Anac indica que não pode dar aval à Avianca fatiada

Anac indica que não pode dar aval à Avianca fatiada

Coluna do Broadcast

07 de maio de 2019 | 04h00

A Agência Nacional de Aviação Civil (Anac) sinalizou que não pode fatiar as autorizações de pouso e decolagem (slots) da Avianca, conforme deseja a empresa. O argumento do órgão é de que não pode assegurar um nível de segurança aceitável aos passageiros. A Anac justifica a incapacidade de emitir autorizações para constituição de seis Unidades Produtivas Isoladas (UPIs) – onde os slots seriam vendidos – e os respectivos Certificado de Operador Aéreo (COA) sem saber de antemão quais aeronaves seriam operadas, a capacidade técnica de cada unidade e a real equipe que trabalhará nas mesmas. Antes operadora de 55 aviões, a Avianca tem seis aeronaves em voo. A Anac diz , por fim, que sua posição é, portanto, obedecer a legislação vigente.

Não garante nada. A dura manifestação da Anac foi juntada ao processo de recuperação judicial da Avianca na sexta-feira, dia 3. Nesta segunda-feira, dia 6, a Swissport, operadora de serviços aeroportuários, conseguiu suspender o leilão das UPIs, apontando para a inviabilidade de constituição dessas unidades.

Pá de cal. Em meio à novela sobre a realização do leilão da Avianca, coube ao vice-presidente financeiro da Azul, Alex Malfitani, dar a real temperatura sobre a hipótese de salvação da aérea. “A empresa tinha 55 aviões e agora tem meia dúzia. Para todo efeito prático, a empresa praticamente deixou de existir”, disse ao jornalista Gustavo Lopes, da Rádio Eldorado.

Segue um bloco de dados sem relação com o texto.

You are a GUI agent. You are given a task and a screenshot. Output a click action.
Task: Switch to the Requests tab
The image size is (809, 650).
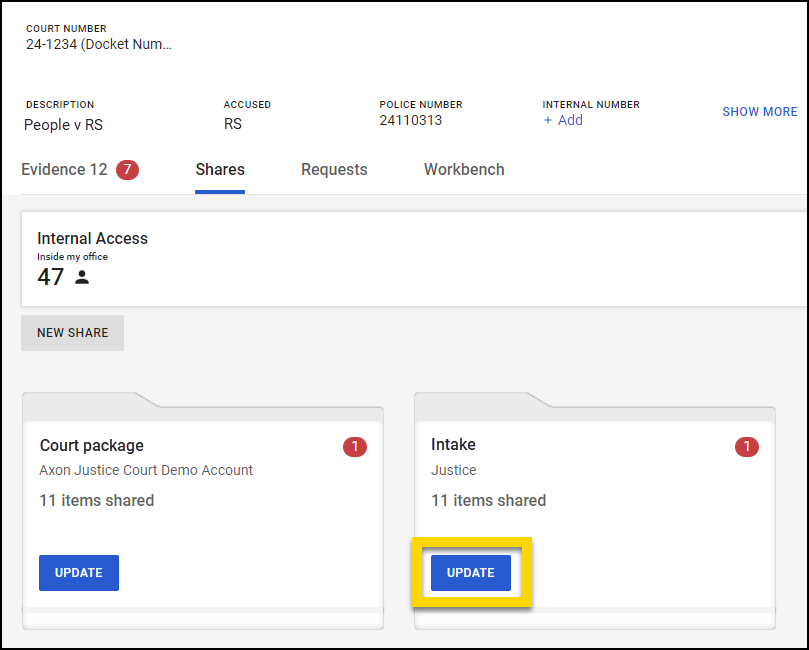tap(334, 170)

Perfurme. O Malfitani, da Azul, lembra que a Avianca chegou a operar 240 voos por dia. “Nós fizemos uma oferta por ativos de 140 desses voos. E eles (Gol e Latam) só demonstraram interesse nos voos que a Azul tinha interesse”, disse. “Foi uma coisa que não deixou cheiro muito bem”.

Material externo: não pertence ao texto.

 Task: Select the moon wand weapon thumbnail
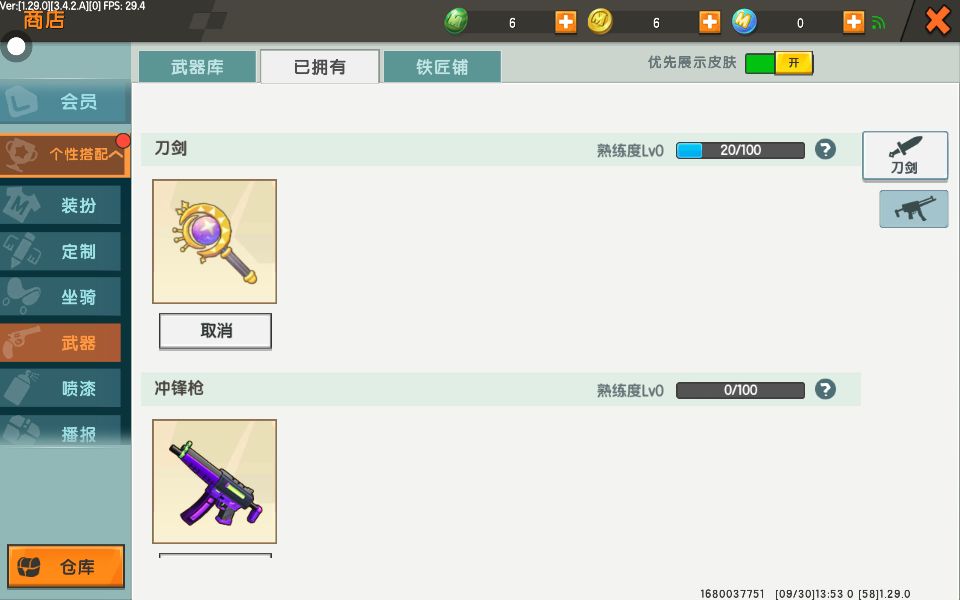214,241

Juntos?  A Siwssport argumentou ainda que o leilão em si não garante a constituição das UPIs, tampouco que haverá pagamento aos credores. Por isso, pediu à Justiça que outro plano fosse desenhado com um outro formato de leilão, remetendo à ideia de venda de todos os slots em uma única unidade.

Aliás…. o leilão de uma única UPI era previsto no acordo que havia sido firmado pela Avianca com a Azul e acabou atropelado por outro plano de recuperação para a empresa alinhavado pela gestora norte-americana Elliott, maior credor da aérea, com Gol e Latam. A reviravolta irritou a Azul, que se valendo dos R$ 16 milhões em dívidas, fez vários questionamentos ao advogado da Elliott sobre as motivações para a mudança repentina no plano de recuperação judicial na assembleia de credores. A Swissport, que tem R$ 17 milhões de crédito, acompanhou a reclamação.